[[ Data for this exercise, beginning ]]
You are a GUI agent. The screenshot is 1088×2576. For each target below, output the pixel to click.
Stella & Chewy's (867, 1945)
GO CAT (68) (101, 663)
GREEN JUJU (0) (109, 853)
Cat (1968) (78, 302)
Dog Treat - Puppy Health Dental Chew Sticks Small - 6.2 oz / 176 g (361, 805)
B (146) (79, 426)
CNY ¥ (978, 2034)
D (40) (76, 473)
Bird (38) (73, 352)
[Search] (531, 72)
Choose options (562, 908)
[[ Data for this exercise, end ]]
> Brief: The response is the exact set of lines from the one holding "Dog Treat - Puppy" through the last line of the material.

> Written reply:
Dog Treat - Puppy Health Dental Chew Sticks Small - 6.2 oz / 176 g (361, 805)
B (146) (79, 426)
CNY ¥ (978, 2034)
D (40) (76, 473)
Bird (38) (73, 352)
[Search] (531, 72)
Choose options (562, 908)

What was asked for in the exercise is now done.